▶ **Information given**
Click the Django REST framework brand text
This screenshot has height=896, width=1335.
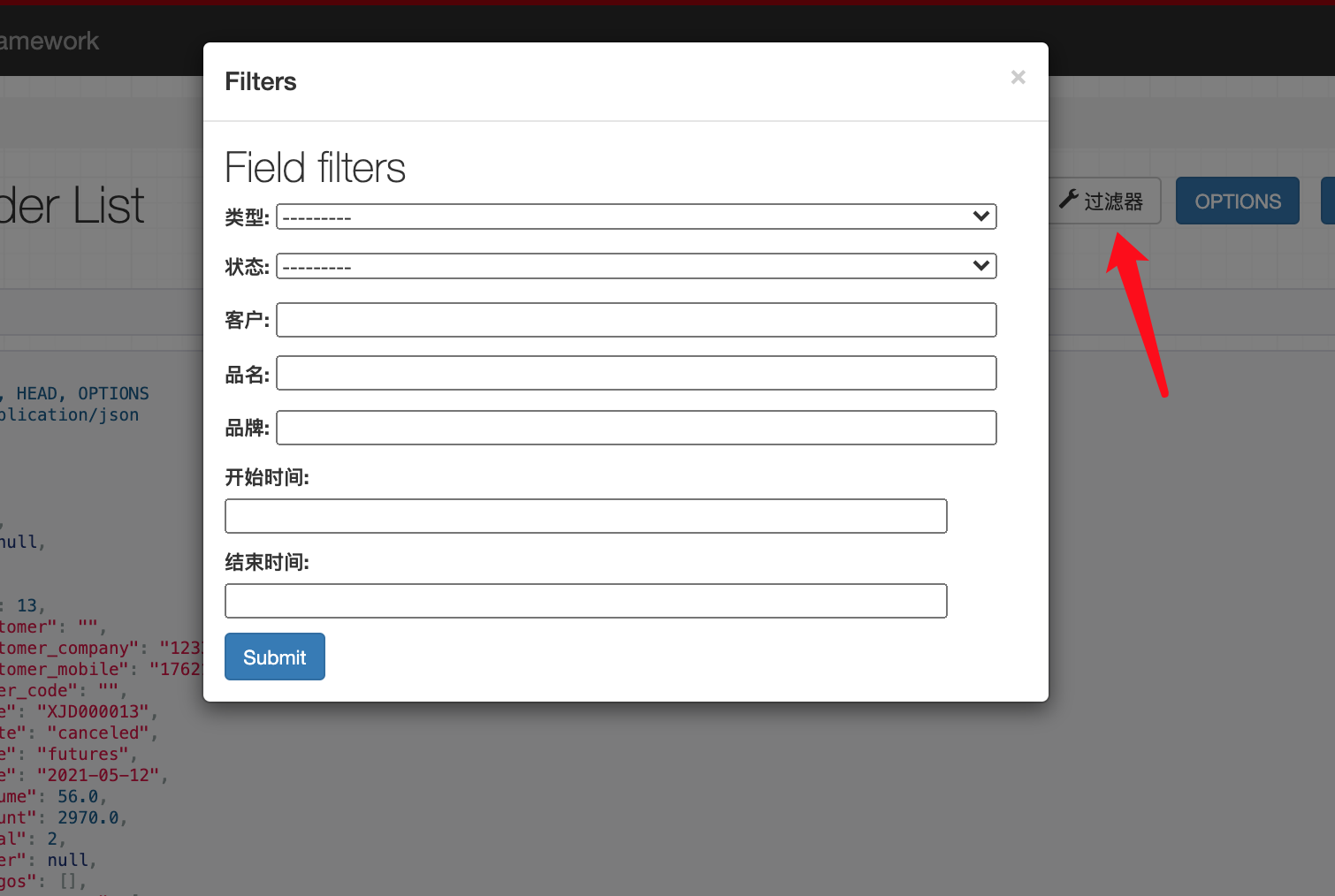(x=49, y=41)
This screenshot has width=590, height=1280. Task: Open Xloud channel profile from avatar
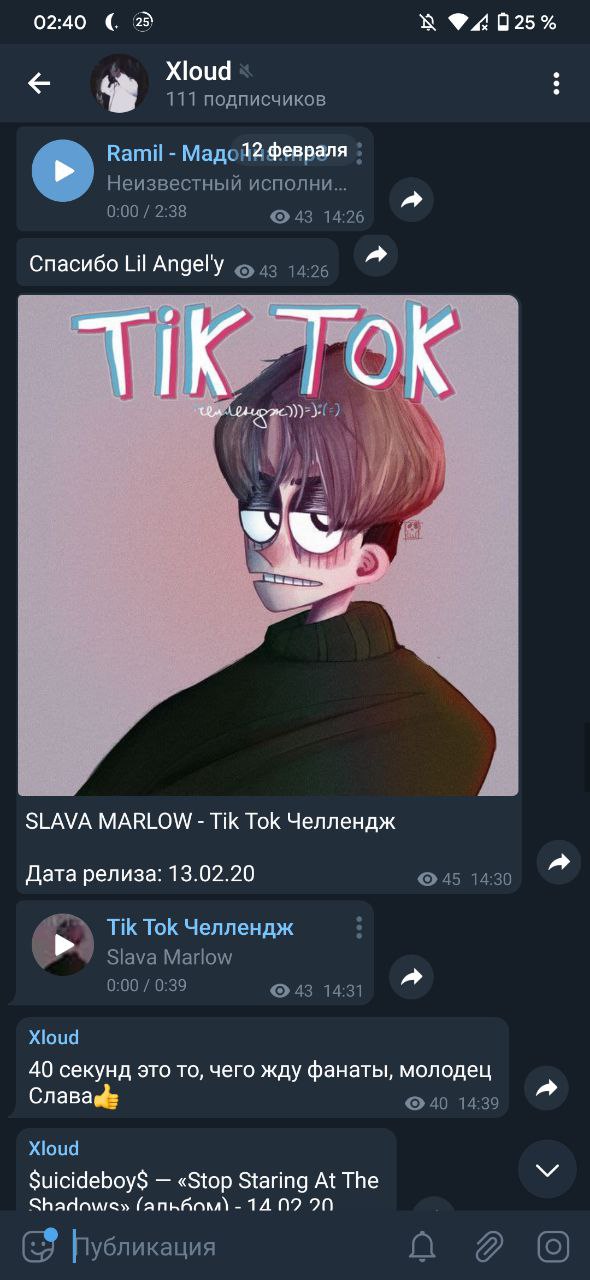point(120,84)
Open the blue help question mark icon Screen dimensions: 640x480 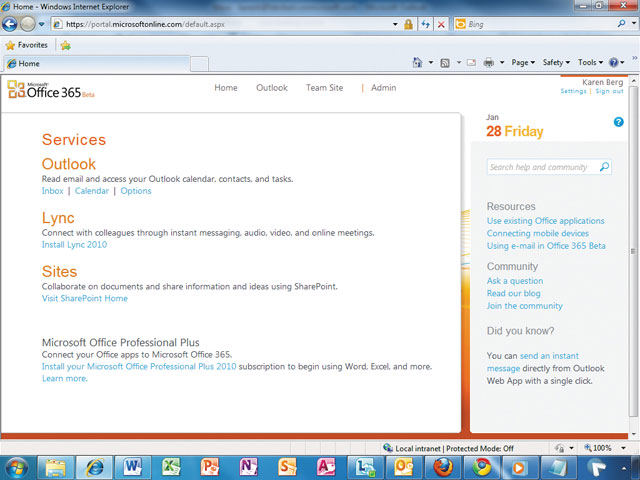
--
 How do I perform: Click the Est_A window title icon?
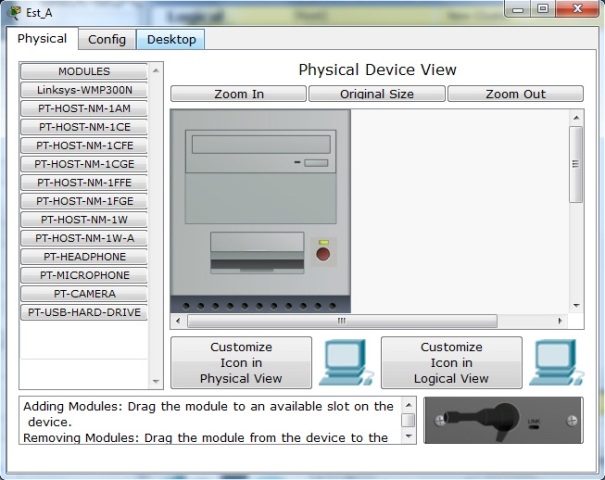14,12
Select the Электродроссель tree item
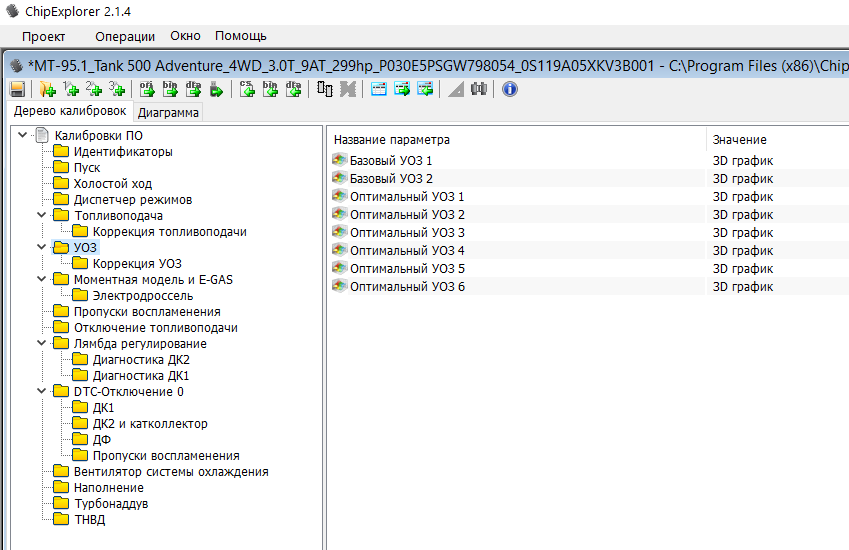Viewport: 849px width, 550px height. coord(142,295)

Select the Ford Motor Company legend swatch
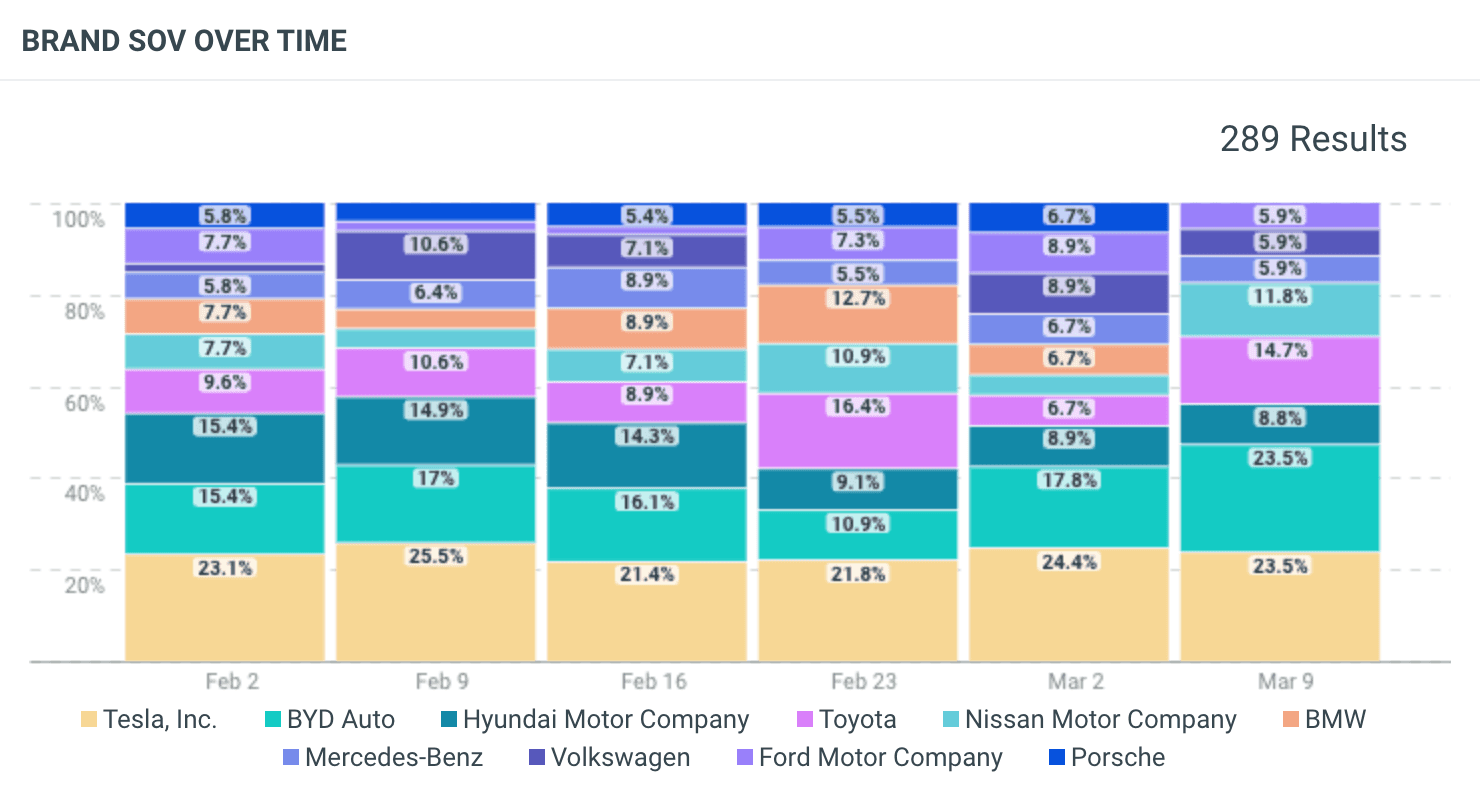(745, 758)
--
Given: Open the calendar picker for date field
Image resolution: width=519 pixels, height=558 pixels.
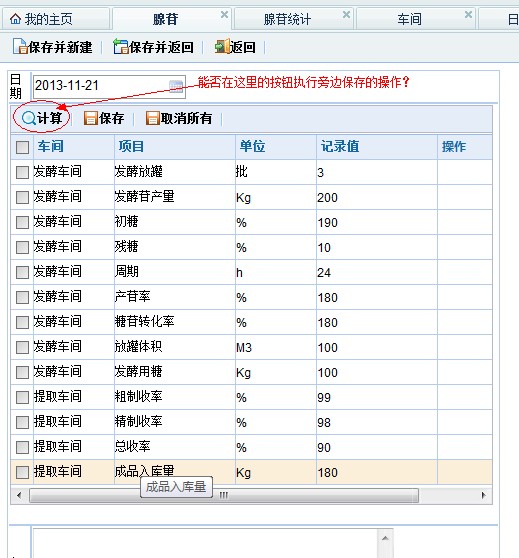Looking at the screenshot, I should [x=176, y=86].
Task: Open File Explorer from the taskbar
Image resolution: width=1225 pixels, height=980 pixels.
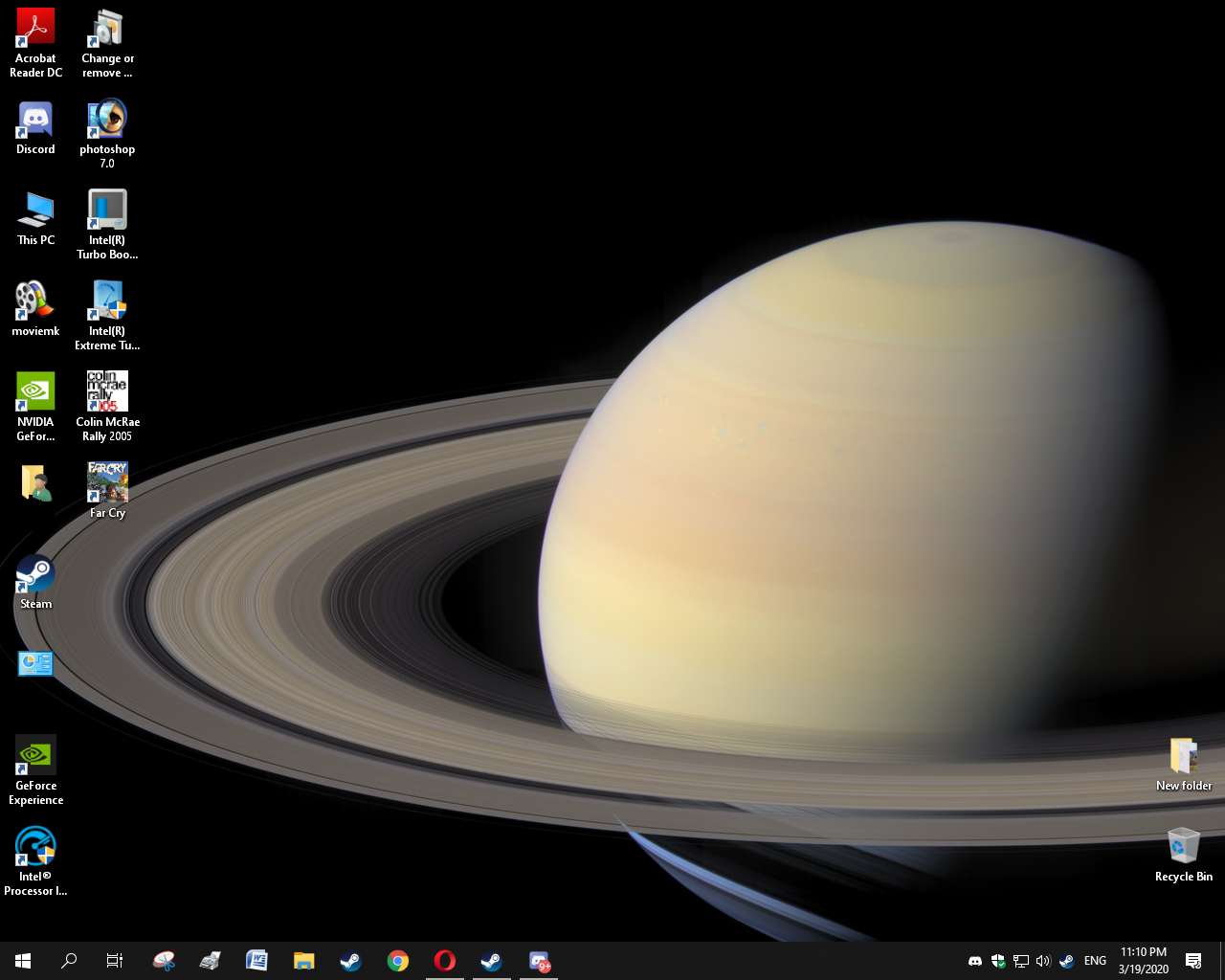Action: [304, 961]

▶ **About this exercise**
Beginning with the line above that contains "Click the Django REST framework brand text" and ending with the line that contains "Open the blue", quote each line exactly, keeping out the pictures.

▶ **Answer area**
Click the Django REST framework brand text
This screenshot has height=896, width=1335.
(x=49, y=41)
This screenshot has width=590, height=1280. Task: Open Xloud channel profile from avatar
point(120,84)
Open the blue help question mark icon Screen dimensions: 640x480 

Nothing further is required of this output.